Records from a pointing dataset:
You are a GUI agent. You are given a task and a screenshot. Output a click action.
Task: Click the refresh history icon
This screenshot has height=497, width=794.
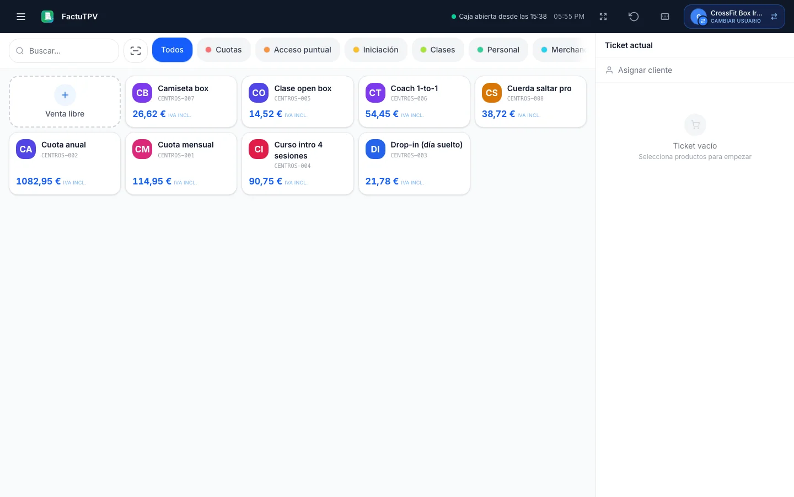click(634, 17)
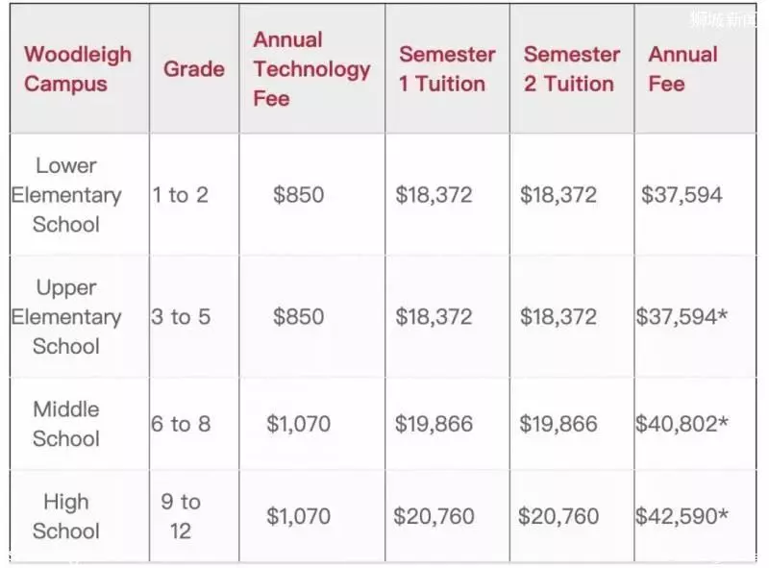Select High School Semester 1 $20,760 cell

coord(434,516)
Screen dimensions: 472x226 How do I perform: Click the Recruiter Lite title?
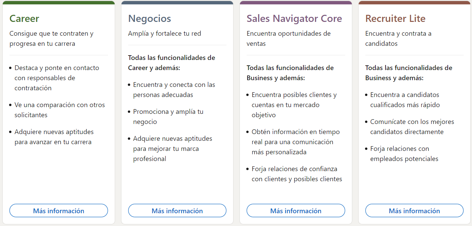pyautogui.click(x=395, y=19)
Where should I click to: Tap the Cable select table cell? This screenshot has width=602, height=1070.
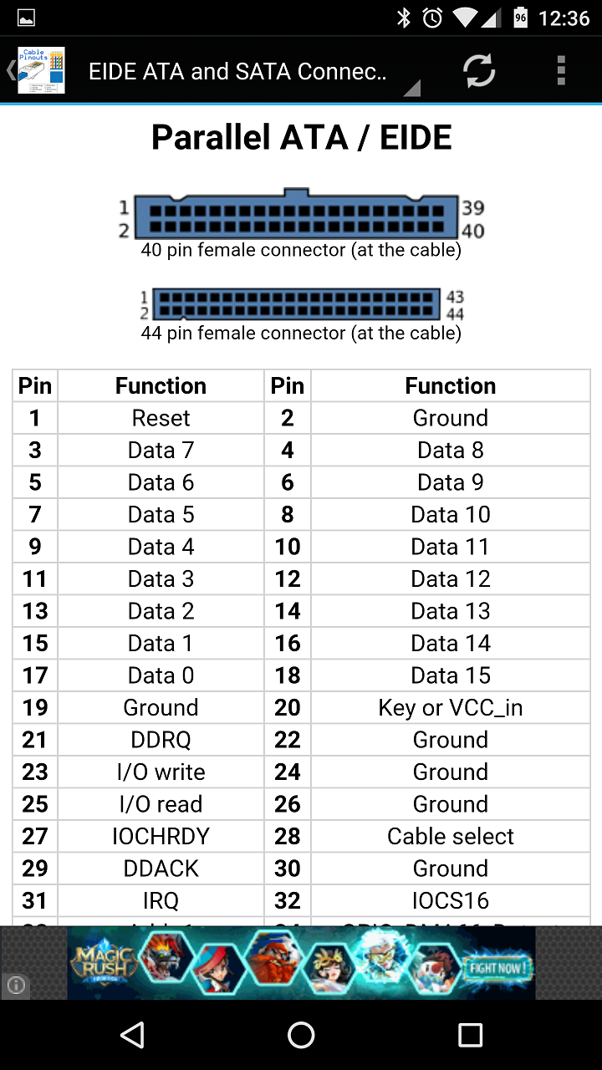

* * *

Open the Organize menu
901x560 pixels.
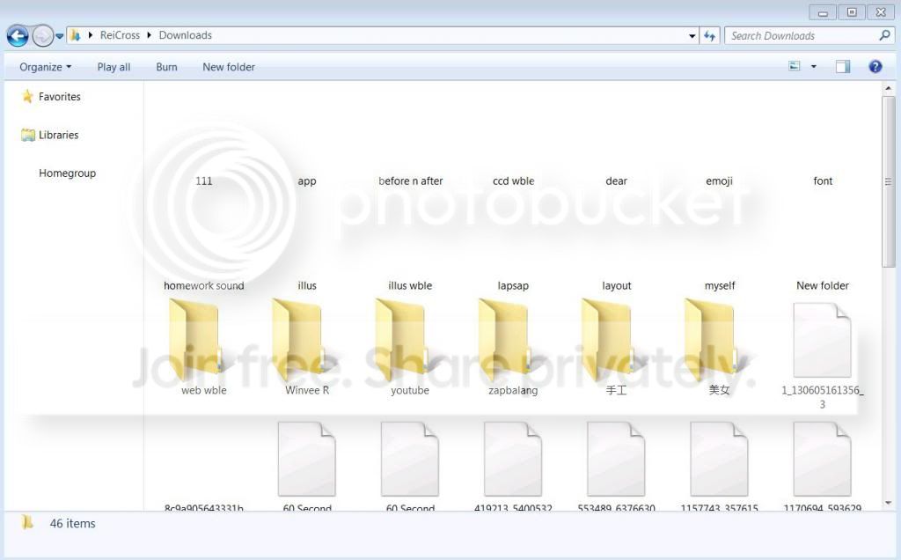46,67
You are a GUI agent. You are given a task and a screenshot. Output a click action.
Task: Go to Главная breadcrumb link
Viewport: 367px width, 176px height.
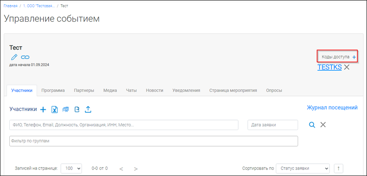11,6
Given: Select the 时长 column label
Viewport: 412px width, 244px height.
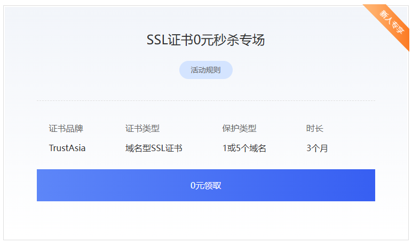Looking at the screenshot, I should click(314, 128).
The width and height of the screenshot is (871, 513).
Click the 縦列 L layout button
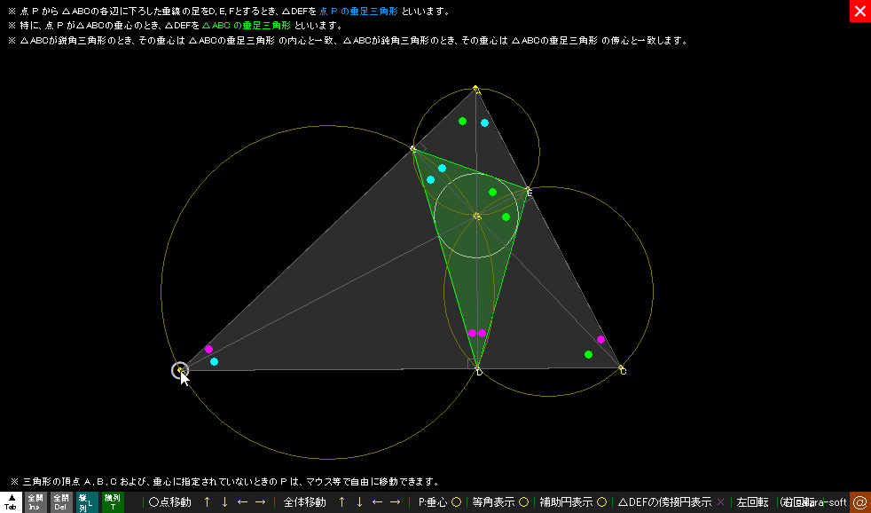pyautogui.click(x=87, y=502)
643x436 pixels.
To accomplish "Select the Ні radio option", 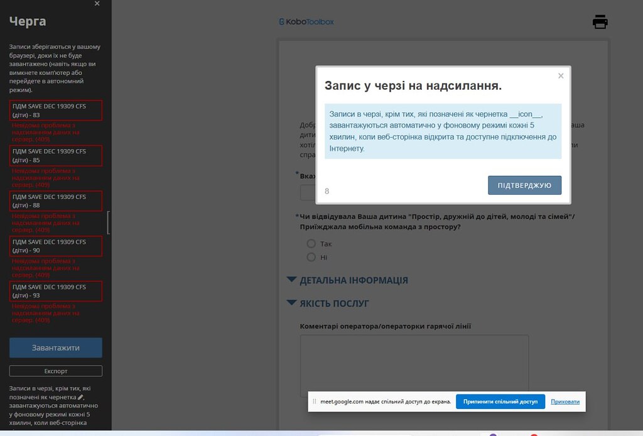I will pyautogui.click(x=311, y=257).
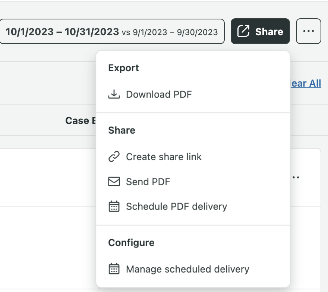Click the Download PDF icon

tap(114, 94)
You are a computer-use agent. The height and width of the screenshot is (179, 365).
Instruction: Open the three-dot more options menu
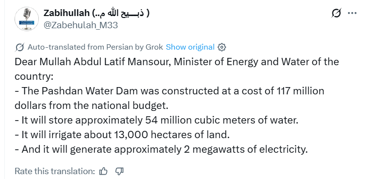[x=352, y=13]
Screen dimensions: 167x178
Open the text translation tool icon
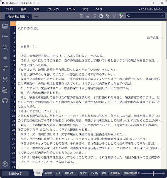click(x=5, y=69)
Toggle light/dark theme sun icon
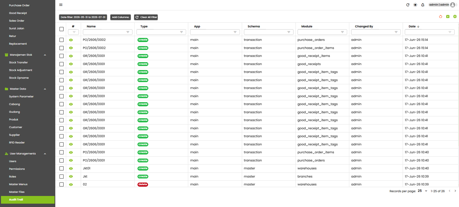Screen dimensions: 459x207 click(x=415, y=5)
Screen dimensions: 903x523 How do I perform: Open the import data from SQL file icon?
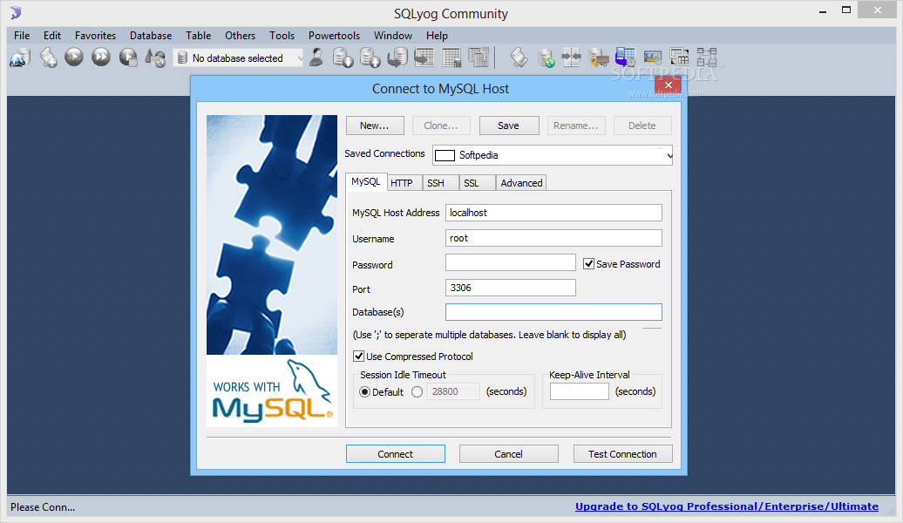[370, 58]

### Exercise details
Please give the stretch of material from the line containing "You are a computer-use" through the line containing "Screen dimensions: 459x207 click(x=415, y=5)" again, replacing "icon" with "button" and changing nothing else. Leave the pictures out of your answer.

### Complete answer
You are a computer-use agent. The height and width of the screenshot is (179, 365).
Instruction: Open the three-dot more options menu
[x=352, y=13]
Screen dimensions: 167x178
Open the text translation tool button
click(x=5, y=69)
Toggle light/dark theme sun button
Screen dimensions: 459x207 click(x=415, y=5)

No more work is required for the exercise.